Volume 5 1936~1939


Doc No.
Date
Subject

No. 59 NAI 2003/17/181

Confidential report from John W. Dulanty to Joseph P. Walshe (Dublin)
(No. 31) (Secret)1

London, 20 May 1937

I have just returned from Mr. MacDonald's office. He said that he had asked me to call because he had now almost finished his own examination of our draft Constitution and there were two points about which he would like to be clear. The first was with reference to our second Act in December last (External Relations). He understood from the President during the London conversations in January2 last that the Irish Government intended to let this second Act stand side by side with the Constitution. It would not be embodied in the Constitution but would be, so to speak, supplementary to it.

The second point was that he understood that the President intended to make it as difficult to change materially the External Relations Act as it would be to change materially the Constitution itself.

He would be glad to know whether what he understood from the President to be the position on these two points in January last was the position today. May I be informed at an early date what answer should be given to Mr. MacDonald?

Our draft Constitution had been sent to each member of the United Kingdom Cabinet but the heavy list of Coronation engagements and the work of the Imperial Conference, in addition to the normal Departmental duties, had left scant time for adequate study of so important a document. He had put other matters aside and given himself up to a careful study of the draft. He hoped to be able to have the views of his colleagues in about a fortnight's time when he thought it likely that the United Kingdom Cabinet would have some comment to offer. My impression was that he anticipates difficulty with his colleagues3.

The business of the interview finished at this point and the conversation became, as it often does at the end of an interview, rather general. Mr. MacDonald walked to the door of the Dominions Office with me. He is always manifestly careful to avoid saying anything which might appear to disturb the relation of mutual trust and goodwill which he feels exist today4 between himself and the President. He said that, speaking personally and privately, he was sorry that the President had suggested that if a Saorstát delegation had been sent to the London Conference they would have been in a position of humiliation.

I pointed out that what the President had said was that he did not think we should be expected to run the risk of a recurrence of Ottawa. Even now, despite all that Mr. MacDonald himself had said, the two countries were still not in the position of making agreements. The coal-cattle pact, its renewals notwithstanding, had not reached the stage of agreement but was still merely an unwritten understanding - and one from which it could not be denied the British were considerable gainers. It was of course true that the President had said both in private to Mr. MacDonald and in public that he was ready when circumstances allowed to co-operate and be on the5 terms of good neighbours with Britain. The draft Constitution, whatever Mr. MacDonald's diehard colleagues might say, was a step in the right direction since it was saying once and for all certain things that in fairness to our people the President had to say. Attendance at the London Conference was, after all, not the one and only form of co-operation.
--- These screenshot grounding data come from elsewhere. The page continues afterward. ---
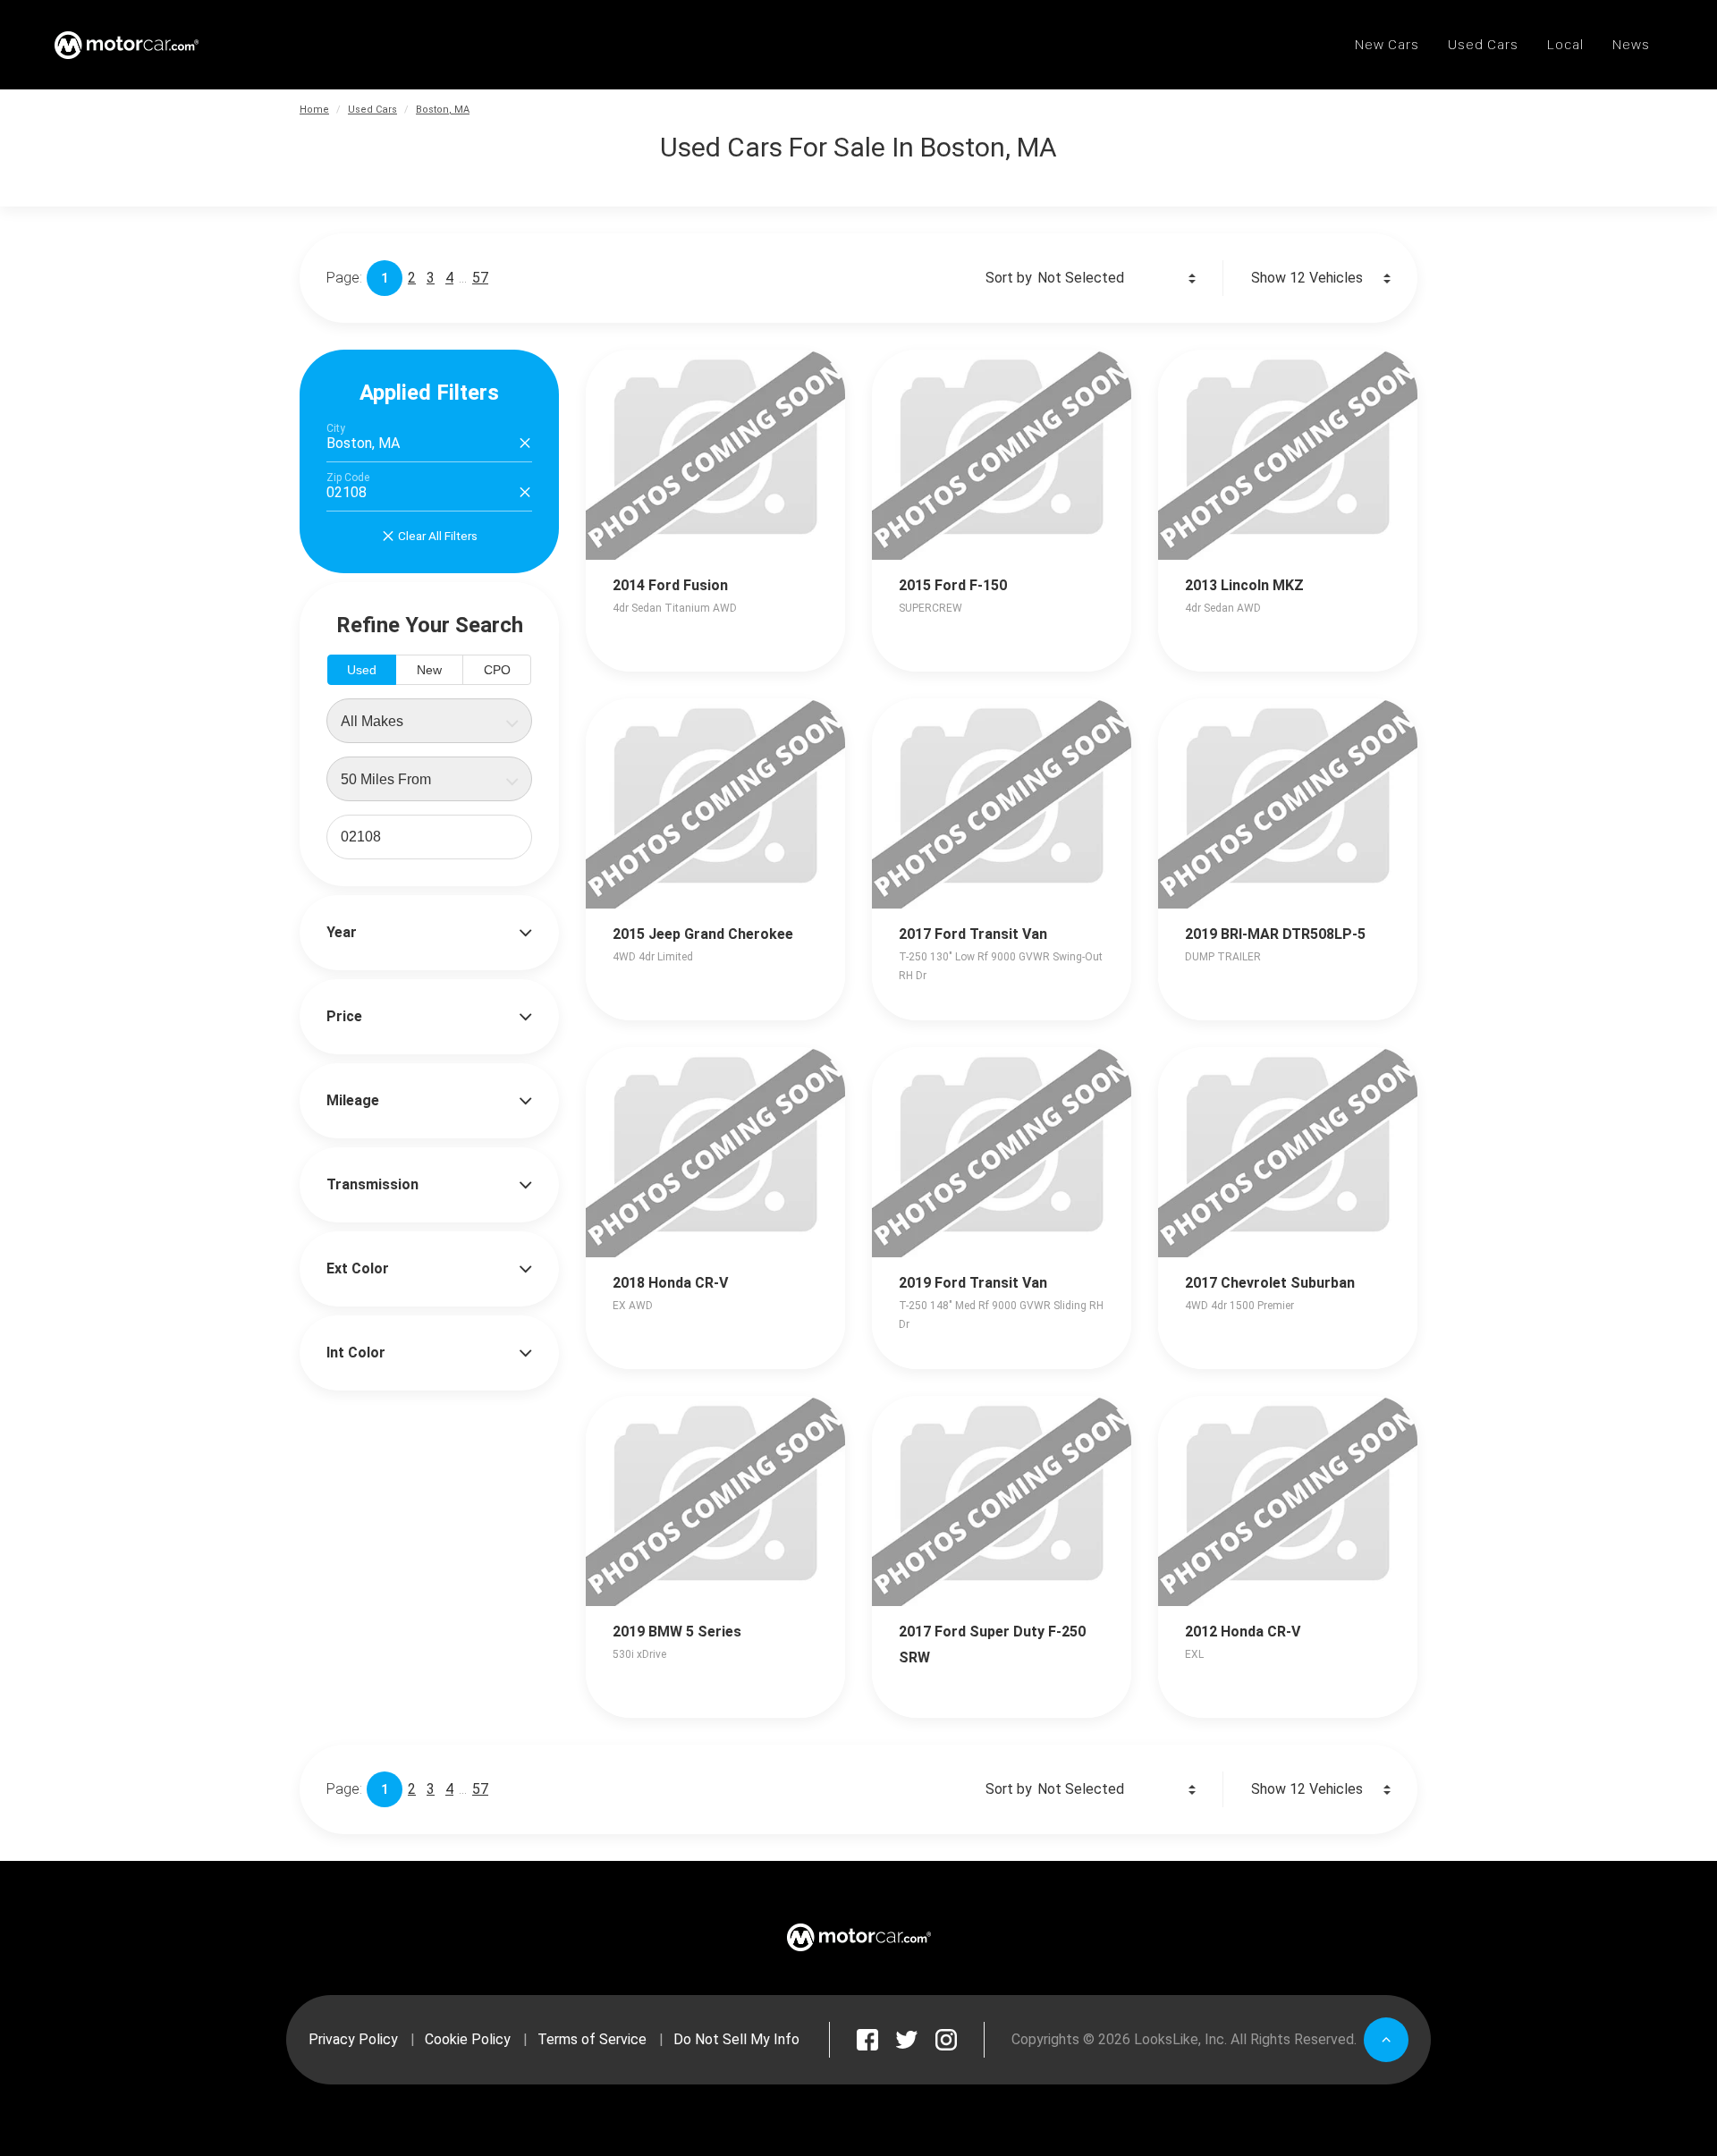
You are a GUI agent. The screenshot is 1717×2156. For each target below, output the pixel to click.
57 (480, 277)
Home (314, 109)
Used (361, 670)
But, Mr. MacDonald rejoined, it must be clear to the President that the Ottawa position of their declining to enter into agreements with us had now been abandoned. The conversations with the President in January last, the frequent talks he had had with myself, the meetings which he had arranged for Sir Warren Fisher and Sir Horace Wilson to meet me6 were all proofs, he submitted, that they were anxious to reach agreement. He recalled that the plan for the Warren Fisher meetings he had pushed forward with, he thought, the President's concurrence, with the sole object of reaching a point where Ministers of both Governments could meet in the confident hope of arriving at agreements. Speaking entirely for himself he said there was some risk that 'The Times' report of the President's speech might be misleading because the ordinary reader might infer that the British had sent an invitation in humiliating terms to the Irish Government. So far from that being the case they would have welcomed a delegation from Ireland and would have treated that delegation in all matters on precisely the same basis as the other Member States of the Commonwealth. We could have contributed to the discussions or refrained. We could have agreed to enter into arrangements which might be suggested or we could have declined. We would have had, he continued, complete and absolute freedom at every point of the proceedings, and his own personal regret was that neither Mr. de Valera nor any member of his Government should not have met and discussed these questions of common concern with the other Member States of the Commonwealth. Our presence there instead of prejudicing the settlement of the questions outstanding between Ireland and England would, he thought, have helped forward their solution.

Mr. MacDonald's observations on the Imperial Conference were, I believe, intended to be strictly private, as distinct from the two points on which he sought information in the ordinary diplomatic way.

[signed] J.W. Dulanty
High Commissioner

1 Marginal annotation by Joseph Walshe: 'Recd 22nd May bag. J.P.W., 22nd May'.

2 See documents Nos 3, 7 and 8.

3 This sentence is handwritten.

4 These two words have been handwritten by Dulanty over crossed out words.

5 This word has been inserted by hand by Dulanty.

6 The words 'to meet me' have been inserted by hand by Dulanty.